## Exercise description
Rewrite the entries from the line with "TEČAJI (395, 72)" through the line with "Planification financière", swapping "Toronto" for "Vancouver" and keeping everything else unchanged. Omit the pictures from your answer.

## Record list
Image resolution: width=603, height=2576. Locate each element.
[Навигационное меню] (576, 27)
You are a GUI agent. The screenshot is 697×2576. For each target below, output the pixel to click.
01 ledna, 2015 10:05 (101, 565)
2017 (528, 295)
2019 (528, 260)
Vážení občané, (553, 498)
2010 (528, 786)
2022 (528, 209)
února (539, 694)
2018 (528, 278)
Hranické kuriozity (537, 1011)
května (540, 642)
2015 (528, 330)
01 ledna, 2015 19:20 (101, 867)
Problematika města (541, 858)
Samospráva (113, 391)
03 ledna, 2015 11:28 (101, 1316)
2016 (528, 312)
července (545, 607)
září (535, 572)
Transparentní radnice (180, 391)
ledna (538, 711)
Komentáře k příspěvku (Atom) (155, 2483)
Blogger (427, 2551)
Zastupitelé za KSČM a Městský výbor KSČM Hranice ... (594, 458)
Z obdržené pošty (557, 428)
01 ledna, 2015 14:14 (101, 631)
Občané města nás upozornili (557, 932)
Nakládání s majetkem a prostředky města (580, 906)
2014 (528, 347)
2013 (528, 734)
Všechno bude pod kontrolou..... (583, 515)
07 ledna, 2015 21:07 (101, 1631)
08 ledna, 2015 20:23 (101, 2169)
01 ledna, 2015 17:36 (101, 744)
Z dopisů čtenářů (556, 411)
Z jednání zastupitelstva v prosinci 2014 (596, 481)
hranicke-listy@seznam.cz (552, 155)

--

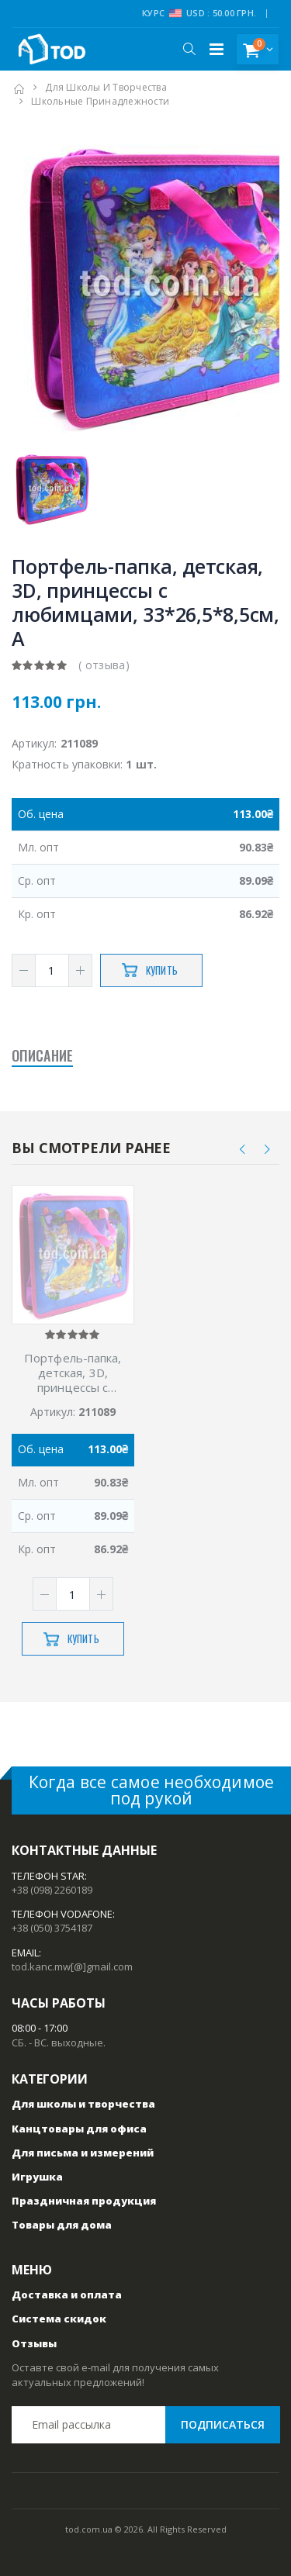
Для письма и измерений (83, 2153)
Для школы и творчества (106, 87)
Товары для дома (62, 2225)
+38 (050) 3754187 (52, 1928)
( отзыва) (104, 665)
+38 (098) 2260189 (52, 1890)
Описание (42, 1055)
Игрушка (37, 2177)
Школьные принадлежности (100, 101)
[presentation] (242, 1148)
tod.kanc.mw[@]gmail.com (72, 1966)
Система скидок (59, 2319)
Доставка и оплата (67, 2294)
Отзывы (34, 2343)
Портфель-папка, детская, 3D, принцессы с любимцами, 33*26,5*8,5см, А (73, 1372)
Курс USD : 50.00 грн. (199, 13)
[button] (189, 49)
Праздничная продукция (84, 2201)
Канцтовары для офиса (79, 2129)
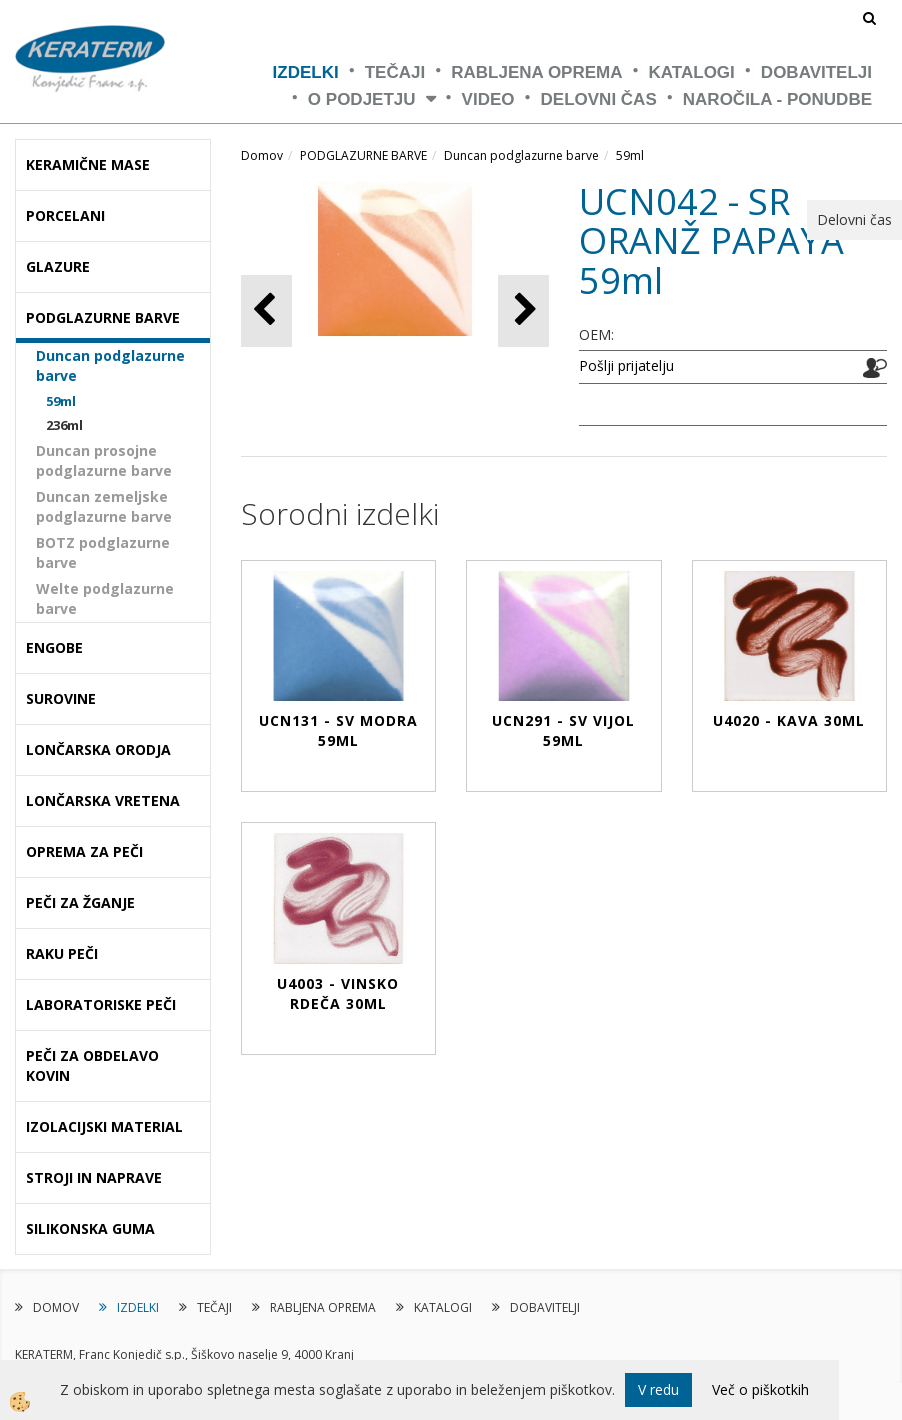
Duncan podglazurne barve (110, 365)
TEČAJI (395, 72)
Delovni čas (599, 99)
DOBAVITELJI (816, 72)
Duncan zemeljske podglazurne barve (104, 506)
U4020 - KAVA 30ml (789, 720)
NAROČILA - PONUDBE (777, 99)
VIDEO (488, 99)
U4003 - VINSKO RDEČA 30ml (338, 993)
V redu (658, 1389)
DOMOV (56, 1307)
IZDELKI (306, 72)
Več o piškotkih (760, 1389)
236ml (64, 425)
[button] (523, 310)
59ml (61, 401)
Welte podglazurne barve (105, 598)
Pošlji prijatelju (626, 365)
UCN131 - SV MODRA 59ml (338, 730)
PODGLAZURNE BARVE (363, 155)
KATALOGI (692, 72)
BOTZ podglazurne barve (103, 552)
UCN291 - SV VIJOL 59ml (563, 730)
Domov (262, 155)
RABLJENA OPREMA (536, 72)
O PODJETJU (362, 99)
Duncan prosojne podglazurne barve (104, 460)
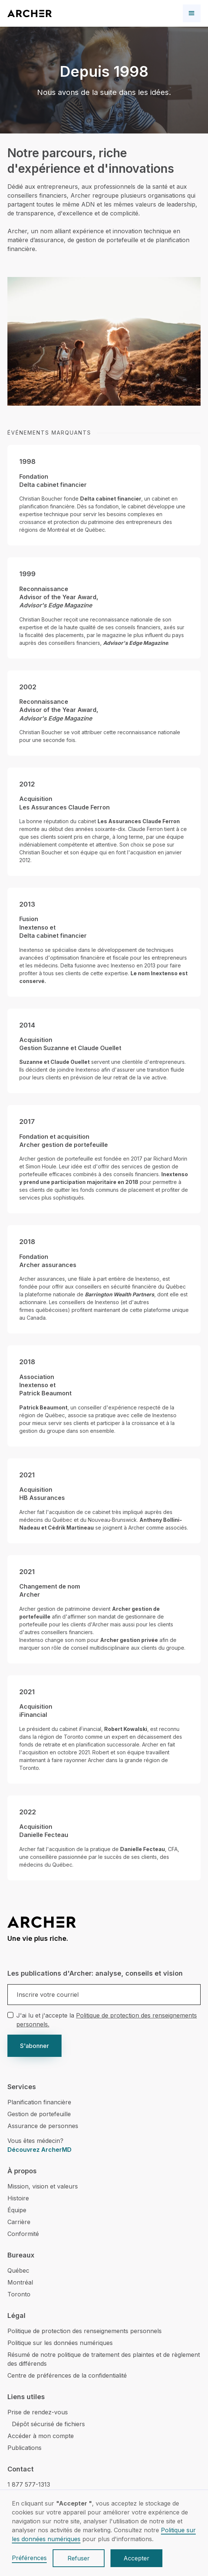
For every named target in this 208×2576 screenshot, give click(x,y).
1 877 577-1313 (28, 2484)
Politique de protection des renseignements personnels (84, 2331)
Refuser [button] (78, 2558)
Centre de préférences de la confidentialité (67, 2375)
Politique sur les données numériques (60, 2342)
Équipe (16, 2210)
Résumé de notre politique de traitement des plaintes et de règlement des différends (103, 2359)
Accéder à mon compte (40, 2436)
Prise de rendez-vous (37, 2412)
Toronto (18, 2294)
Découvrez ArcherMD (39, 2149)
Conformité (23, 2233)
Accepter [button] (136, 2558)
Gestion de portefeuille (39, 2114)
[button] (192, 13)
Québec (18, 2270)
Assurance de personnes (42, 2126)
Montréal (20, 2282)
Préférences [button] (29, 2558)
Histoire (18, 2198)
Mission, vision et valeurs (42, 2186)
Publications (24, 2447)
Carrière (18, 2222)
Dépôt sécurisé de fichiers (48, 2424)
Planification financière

## Answer in full
TEČAJI (395, 72)
Delovni čas (599, 99)
DOBAVITELJI (816, 72)
Duncan zemeljske podglazurne barve (104, 506)
U4020 - KAVA 30ml (789, 720)
NAROČILA - PONUDBE (777, 99)
VIDEO (488, 99)
U4003 - VINSKO RDEČA 30ml (338, 993)
V redu (658, 1389)
DOMOV (56, 1307)
IZDELKI (306, 72)
Več o piškotkih (760, 1389)
236ml (64, 425)
[button] (523, 310)
59ml (61, 401)
Welte podglazurne barve (105, 598)
Pošlji prijatelju (626, 365)
UCN131 - SV MODRA 59ml (338, 730)
PODGLAZURNE BARVE (363, 155)
KATALOGI (692, 72)
BOTZ podglazurne barve (103, 552)
UCN291 - SV VIJOL 59ml (563, 730)
Domov (262, 155)
RABLJENA OPREMA (536, 72)
O PODJETJU (362, 99)
Duncan prosojne podglazurne barve (104, 460)
For every named target in this 208×2576 screenshot, give click(x,y).
1 877 577-1313 (28, 2484)
Politique de protection des renseignements personnels (84, 2331)
Refuser [button] (78, 2558)
Centre de préférences de la confidentialité (67, 2375)
Politique sur les données numériques (60, 2342)
Équipe (16, 2210)
Résumé de notre politique de traitement des plaintes et de règlement des différends (103, 2359)
Accéder à mon compte (40, 2436)
Prise de rendez-vous (37, 2412)
Vancouver (18, 2294)
Découvrez ArcherMD (39, 2149)
Conformité (23, 2233)
Accepter [button] (136, 2558)
Gestion de portefeuille (39, 2114)
[button] (192, 13)
Québec (18, 2270)
Assurance de personnes (42, 2126)
Montréal (20, 2282)
Préférences [button] (29, 2558)
Histoire (18, 2198)
Mission, vision et valeurs (42, 2186)
Publications (24, 2447)
Carrière (18, 2222)
Dépôt sécurisé de fichiers (48, 2424)
Planification financière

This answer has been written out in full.